4. The pharmaceutical composition according to claim 1, wherein said anionic copolymer coating is a coating comprising methyl acrylate, methyl methacrylate and methacrylic acid.

5. The pharmaceutical composition according to claim 1, wherein said anionic copolymer coating is an EUDRAGIT®FS30D as sold by Evonik Industries (in 2013) comprising coating.

6. The pharmaceutical composition according to claim 1, wherein said salt of capric acid is sodium caprate.

7. The pharmaceutical composition according to claim 1, wherein all ingredients of said tablet core are of a molecular weight below about 300-1000 g/mol.

8. The pharmaceutical composition according to claim 1 wherein said tablet core comprises about 60-85% (w/w) caprate.

9. The pharmaceutical composition according to claim 1, wherein said tablet core comprises about 77% (w/w) caprate, such as e.g. sodium caprate, about 22.5 minus X % (w/w) sorbitol, about X % (w/w) protease stabilised insulin and about 0.5% (w/w) stearic acid, wherein Xis selected from the group consisting of: 0.1, 0.5, 1, 1.5, 2, 2.5, 3, 3.5, 4, 4.5 or 5.
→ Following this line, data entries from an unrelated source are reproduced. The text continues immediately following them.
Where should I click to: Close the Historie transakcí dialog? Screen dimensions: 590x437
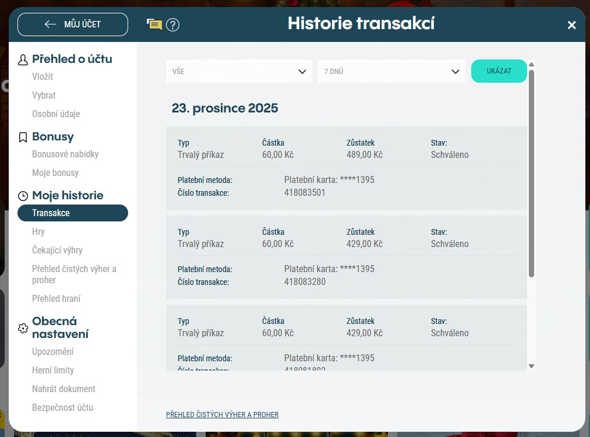pyautogui.click(x=571, y=24)
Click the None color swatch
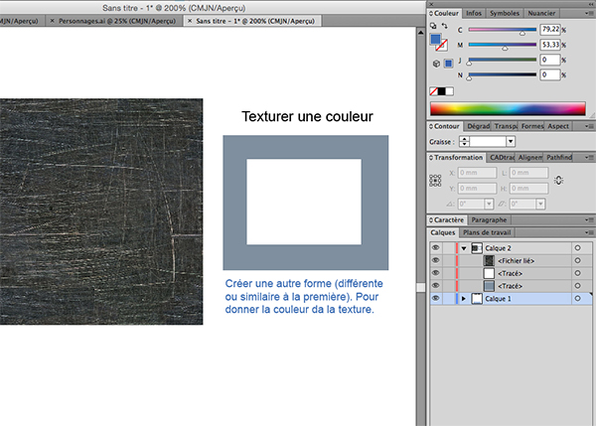Screen dimensions: 596x426 pyautogui.click(x=433, y=91)
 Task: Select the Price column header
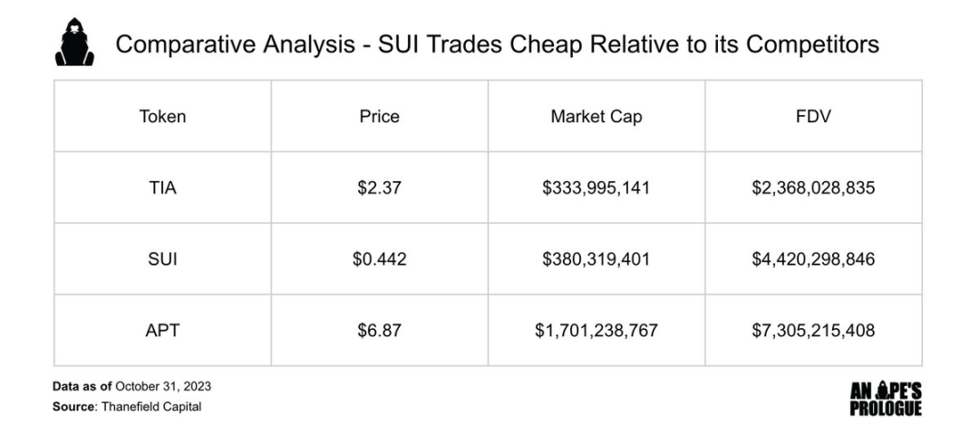point(379,116)
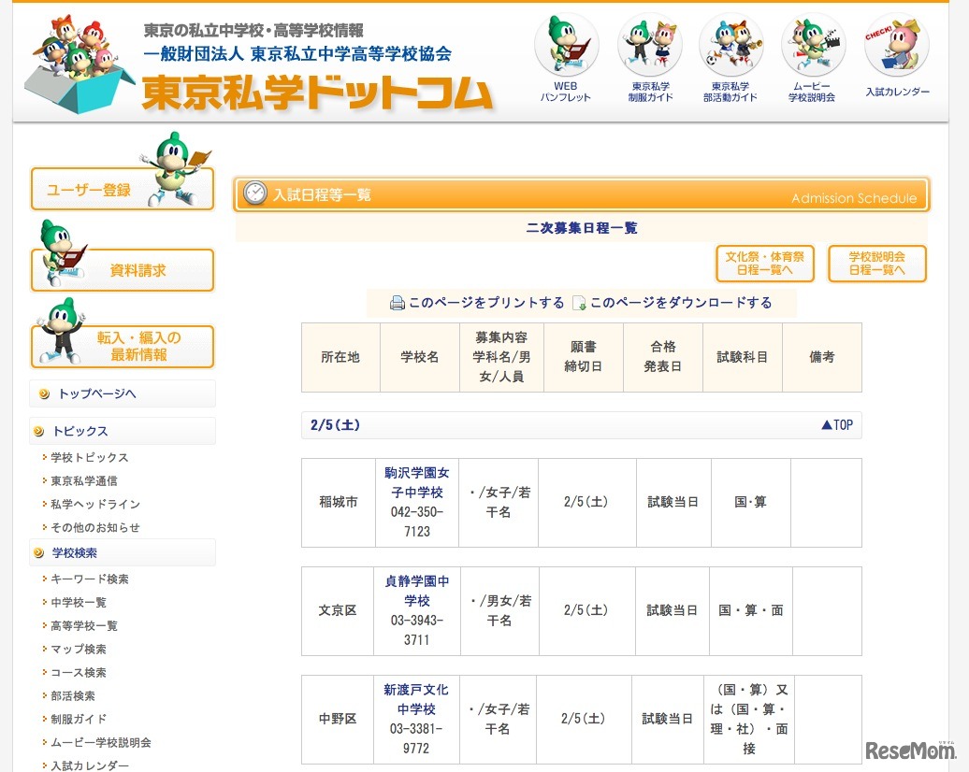969x772 pixels.
Task: Click 文化祭・体育祭日程一覧へ button
Action: [x=763, y=264]
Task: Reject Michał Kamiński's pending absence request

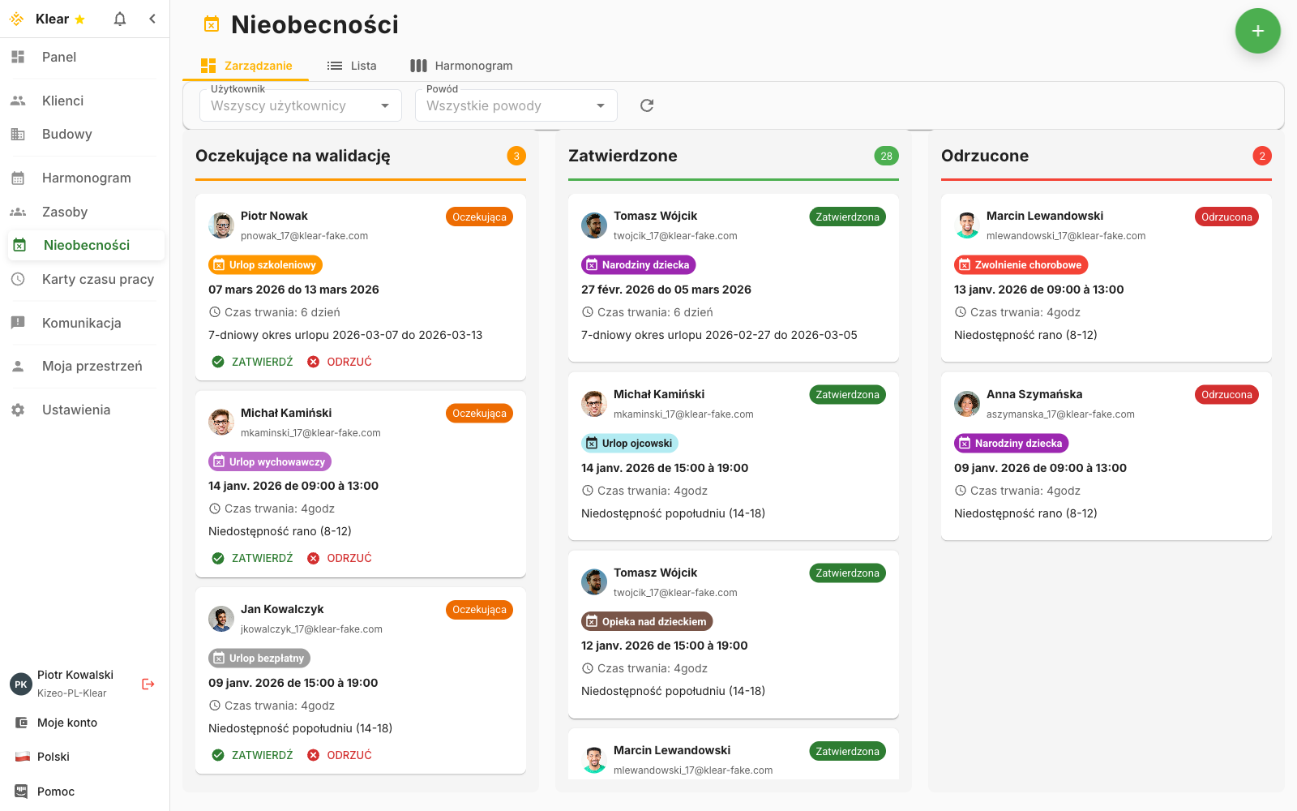Action: (340, 558)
10. The pharmaceutical composition according to claim 1, wherein said anionic copolymer is present in an amount of about 4-10% (w/w) relative to the tablet core.
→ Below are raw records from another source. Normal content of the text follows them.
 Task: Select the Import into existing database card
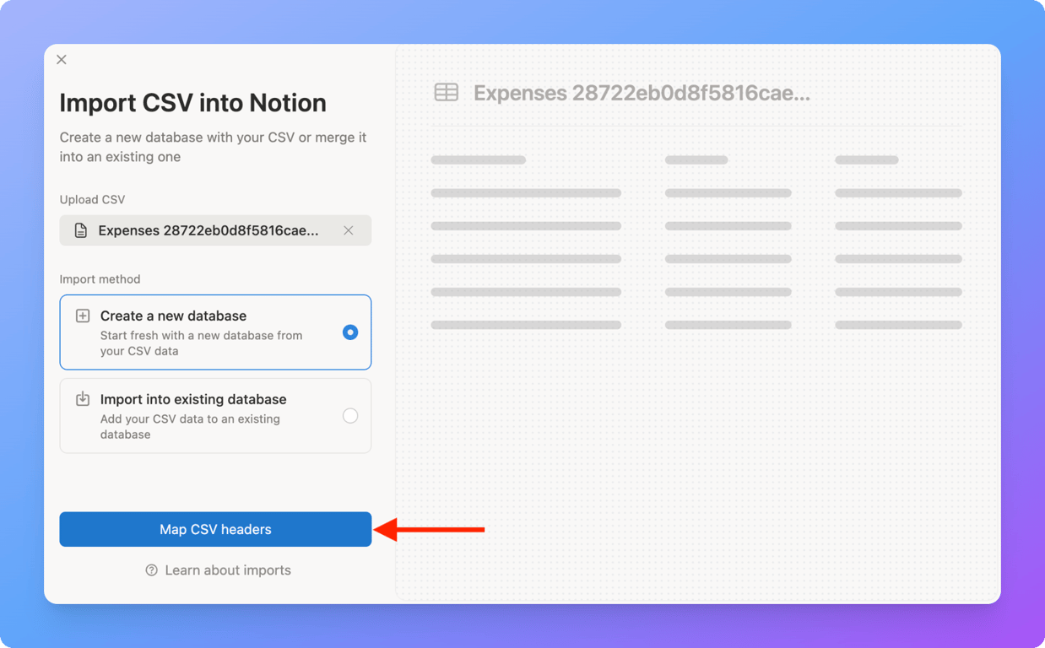point(215,415)
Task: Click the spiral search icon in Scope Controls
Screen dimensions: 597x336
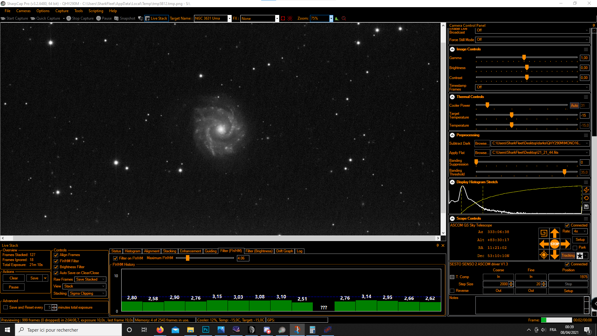Action: (544, 233)
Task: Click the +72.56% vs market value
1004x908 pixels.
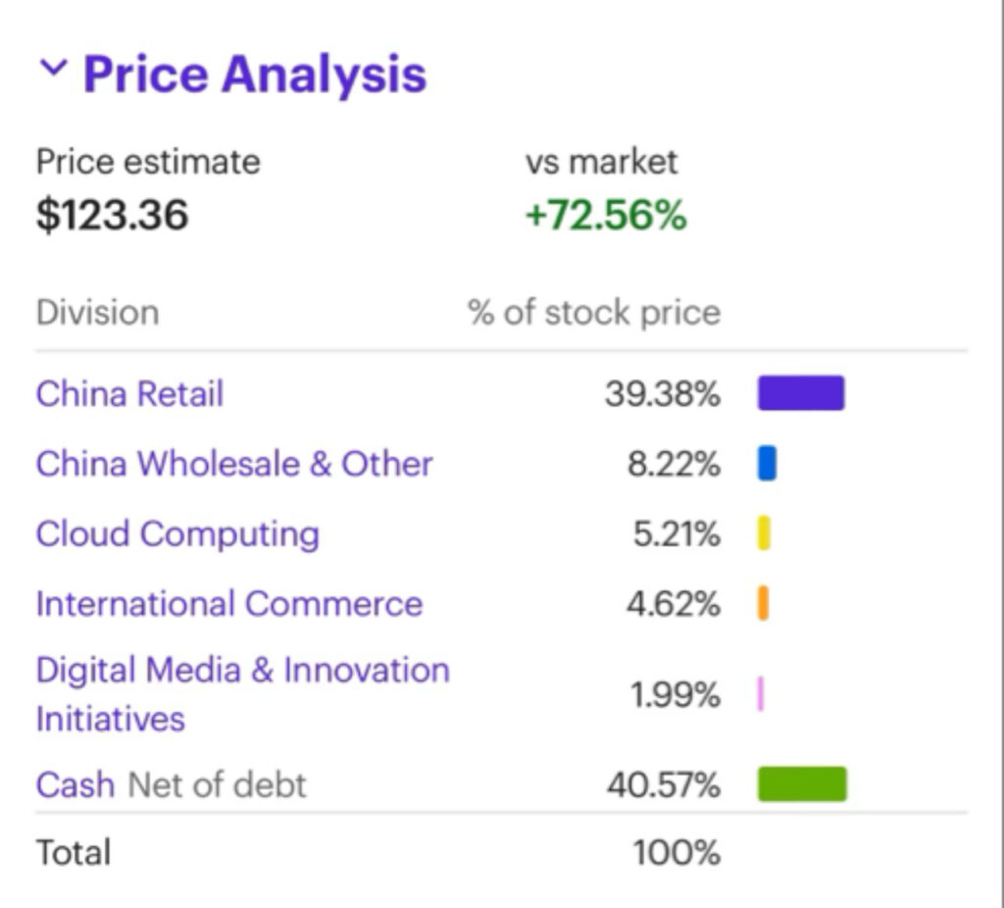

11. The pharmaceutical composition according to claim 1, wherein an additional continuous or discontinuous non-functional coating is applied on top of said anionic copolymer coating or an additional discontinuous non-functional coating is applied between said tablet core and said anionic copolymer coating and wherein said composition does not comprise a continuous sub coat between said tablet core and said anionic copolymer.

12. The pharmaceutical composition according to claim 1 in the form of a tablet.

13. (canceled)

14. A method for treating type 1 and/or type 2 diabetes mellitus, comprising administering a pharmaceutical composition according to claim 1 to a subject in need thereof.
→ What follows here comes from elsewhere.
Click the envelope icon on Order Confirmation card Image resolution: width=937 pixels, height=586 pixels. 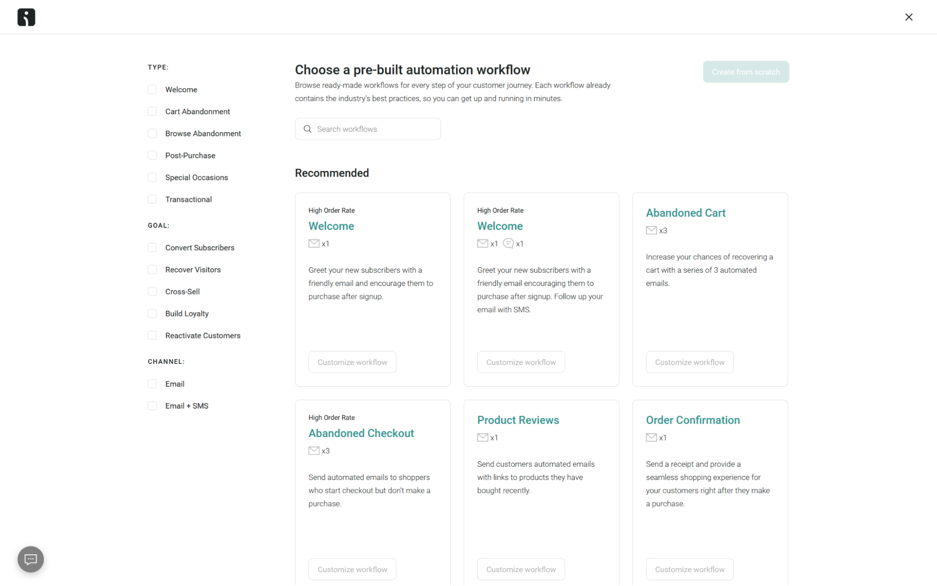click(651, 437)
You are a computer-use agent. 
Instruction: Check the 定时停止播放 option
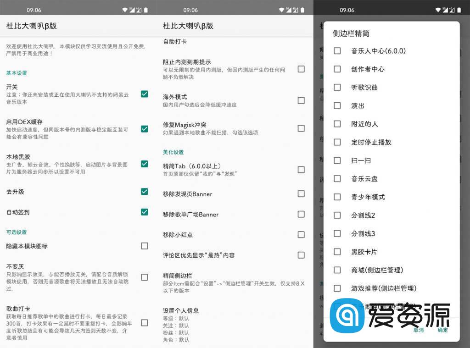click(337, 142)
15. A method for producing a pharmaceutical composition according to claim 1, comprising the steps of preparing a tablet core and directly coating said anionic copolymer on said outer surface of said tablet core.

16. The pharmaceutical composition according to claim 1, wherein said tablet core comprises about 60-85% (w/w) sodium caprate.